A cheque can bounce for a number of reasons such as insufficient funds, post-dated cheque, signature mismatch etc.

Know more on reasons for Cheque Bounce

In India, cheque bounce for certain reasons such as due to insufficient funds is considered as a criminal offense under section 138 of the Negotiable Instruments Act.

Consequences You May Have To Face When Your Cheque Bounces

Recently, Vijaya Mallya was convicted for two cheque bounce cases involving Kingfisher Airlines. The Honorable Court will announce the punishment for the same on May 5, 2016.

A business person or individual should make sure about funds and other things before issuing a cheque

In case of multiple cheques bounce cases the repercussions can be harsh.

Here are reasons why you should not neglect a cheque bounce.

Penalty from bank

If there is a cheque bounce in your account, the bank will deduct the required amount from your account as a penalty. In such cases, even the payee will be charged by his bank.
The penalty charges will vary with banks and type of account sometimes. Generally, the bank will charge around Rs 300 and for inward return, it would be around Rs 100.

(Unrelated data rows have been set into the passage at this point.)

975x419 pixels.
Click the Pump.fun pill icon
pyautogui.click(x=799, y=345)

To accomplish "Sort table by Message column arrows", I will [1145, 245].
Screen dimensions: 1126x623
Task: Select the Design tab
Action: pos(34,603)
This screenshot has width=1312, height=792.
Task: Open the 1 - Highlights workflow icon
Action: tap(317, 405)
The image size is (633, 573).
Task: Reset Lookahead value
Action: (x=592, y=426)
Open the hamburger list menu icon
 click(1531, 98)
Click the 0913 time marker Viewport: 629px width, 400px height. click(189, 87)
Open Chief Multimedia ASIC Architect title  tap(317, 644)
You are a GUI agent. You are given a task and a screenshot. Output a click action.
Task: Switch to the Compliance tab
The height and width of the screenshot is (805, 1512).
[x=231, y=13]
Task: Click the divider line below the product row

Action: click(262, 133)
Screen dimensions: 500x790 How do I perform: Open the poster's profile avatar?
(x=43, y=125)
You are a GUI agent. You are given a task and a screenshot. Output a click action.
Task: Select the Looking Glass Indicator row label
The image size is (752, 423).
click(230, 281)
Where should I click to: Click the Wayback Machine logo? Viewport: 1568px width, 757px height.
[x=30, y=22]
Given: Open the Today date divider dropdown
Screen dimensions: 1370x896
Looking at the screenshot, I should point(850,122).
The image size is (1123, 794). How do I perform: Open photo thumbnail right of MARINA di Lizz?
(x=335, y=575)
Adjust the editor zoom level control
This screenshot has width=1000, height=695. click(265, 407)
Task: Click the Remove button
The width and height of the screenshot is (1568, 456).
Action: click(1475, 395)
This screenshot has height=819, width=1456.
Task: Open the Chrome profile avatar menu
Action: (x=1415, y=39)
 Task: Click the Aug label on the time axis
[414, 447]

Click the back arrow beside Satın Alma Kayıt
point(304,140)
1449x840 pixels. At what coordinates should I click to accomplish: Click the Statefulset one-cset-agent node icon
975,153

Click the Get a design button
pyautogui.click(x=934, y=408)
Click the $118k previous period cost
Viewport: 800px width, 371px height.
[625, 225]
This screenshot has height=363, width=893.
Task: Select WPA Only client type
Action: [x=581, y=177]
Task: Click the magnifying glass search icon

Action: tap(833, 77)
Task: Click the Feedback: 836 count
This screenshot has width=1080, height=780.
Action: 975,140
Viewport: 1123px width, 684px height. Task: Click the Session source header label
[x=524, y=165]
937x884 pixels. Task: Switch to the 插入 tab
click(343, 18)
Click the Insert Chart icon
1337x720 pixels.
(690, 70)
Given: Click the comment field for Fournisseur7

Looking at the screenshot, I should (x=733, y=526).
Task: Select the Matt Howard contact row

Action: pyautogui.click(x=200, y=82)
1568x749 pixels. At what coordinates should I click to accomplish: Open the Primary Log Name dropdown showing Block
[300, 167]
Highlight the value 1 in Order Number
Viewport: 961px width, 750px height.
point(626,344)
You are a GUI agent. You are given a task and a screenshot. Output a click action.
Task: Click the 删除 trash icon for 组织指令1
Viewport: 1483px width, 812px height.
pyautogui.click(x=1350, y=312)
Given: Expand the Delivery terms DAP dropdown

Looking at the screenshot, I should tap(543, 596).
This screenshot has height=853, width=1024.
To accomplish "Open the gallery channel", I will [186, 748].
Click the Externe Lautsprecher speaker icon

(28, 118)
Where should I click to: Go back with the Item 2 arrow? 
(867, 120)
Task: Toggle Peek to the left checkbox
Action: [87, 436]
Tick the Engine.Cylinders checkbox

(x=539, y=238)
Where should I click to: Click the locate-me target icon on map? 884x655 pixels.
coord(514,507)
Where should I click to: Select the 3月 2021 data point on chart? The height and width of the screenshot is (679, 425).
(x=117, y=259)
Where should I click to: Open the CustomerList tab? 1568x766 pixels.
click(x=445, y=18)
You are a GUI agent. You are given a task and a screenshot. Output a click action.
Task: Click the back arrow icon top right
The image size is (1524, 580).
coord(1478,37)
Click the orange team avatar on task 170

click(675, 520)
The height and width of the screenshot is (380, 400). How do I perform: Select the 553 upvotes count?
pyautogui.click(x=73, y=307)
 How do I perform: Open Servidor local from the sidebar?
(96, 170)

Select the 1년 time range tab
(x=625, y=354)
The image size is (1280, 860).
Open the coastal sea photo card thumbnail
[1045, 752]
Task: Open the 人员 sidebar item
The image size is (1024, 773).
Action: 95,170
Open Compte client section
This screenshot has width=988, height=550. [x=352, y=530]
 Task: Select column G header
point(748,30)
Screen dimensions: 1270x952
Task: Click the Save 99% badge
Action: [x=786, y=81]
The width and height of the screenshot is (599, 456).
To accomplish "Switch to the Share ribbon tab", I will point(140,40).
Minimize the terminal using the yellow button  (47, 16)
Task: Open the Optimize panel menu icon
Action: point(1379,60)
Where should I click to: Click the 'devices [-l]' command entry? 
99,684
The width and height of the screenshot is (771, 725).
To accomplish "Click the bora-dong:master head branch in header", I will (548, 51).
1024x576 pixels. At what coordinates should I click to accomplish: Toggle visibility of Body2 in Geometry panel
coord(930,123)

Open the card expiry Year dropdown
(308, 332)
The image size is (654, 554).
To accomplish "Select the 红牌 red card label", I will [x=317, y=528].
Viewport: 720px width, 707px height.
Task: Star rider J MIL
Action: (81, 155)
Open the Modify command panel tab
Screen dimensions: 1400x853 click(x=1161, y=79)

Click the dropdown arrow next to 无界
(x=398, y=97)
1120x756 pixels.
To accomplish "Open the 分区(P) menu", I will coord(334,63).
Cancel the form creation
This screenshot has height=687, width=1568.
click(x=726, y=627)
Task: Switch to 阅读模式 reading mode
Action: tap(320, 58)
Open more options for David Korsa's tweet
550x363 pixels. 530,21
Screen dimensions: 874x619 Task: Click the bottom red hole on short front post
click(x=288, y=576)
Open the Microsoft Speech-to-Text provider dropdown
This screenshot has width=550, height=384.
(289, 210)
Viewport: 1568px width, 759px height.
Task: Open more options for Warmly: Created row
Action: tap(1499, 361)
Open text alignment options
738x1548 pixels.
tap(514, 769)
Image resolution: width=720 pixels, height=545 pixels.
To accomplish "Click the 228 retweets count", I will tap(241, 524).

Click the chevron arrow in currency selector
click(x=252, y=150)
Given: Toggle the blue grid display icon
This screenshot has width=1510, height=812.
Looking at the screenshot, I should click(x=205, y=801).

Negative impact on CIBIL Score

It takes years to build a good credit history and one single cheque bounce can damage your credit score. In case of negative or bad credit score, banks may not entertain your loan or can charge a higher amount. A credit score is very essential for disbursement of the loan. Know more on Cibil Score

Cheque bounces in case of EMI option

Banks initially charge fees and penalty for one time default or delay in payment. In case of secured loans, banks after repeated reminders can seize the asset after giving sufficient and auction the same to recover the amount.

Criminal Charges

The defaulter in cheque bounce case can be prosecuted under Section 138 of Negotiable Instruments Act, 188 if there is a relevant reason.

The payee should send notice within 30 days of the receipt to the payer to the correct address asking to make payment.

The payee has the right to file a complaint if the issuer does not pay the amount within 30 days of notice.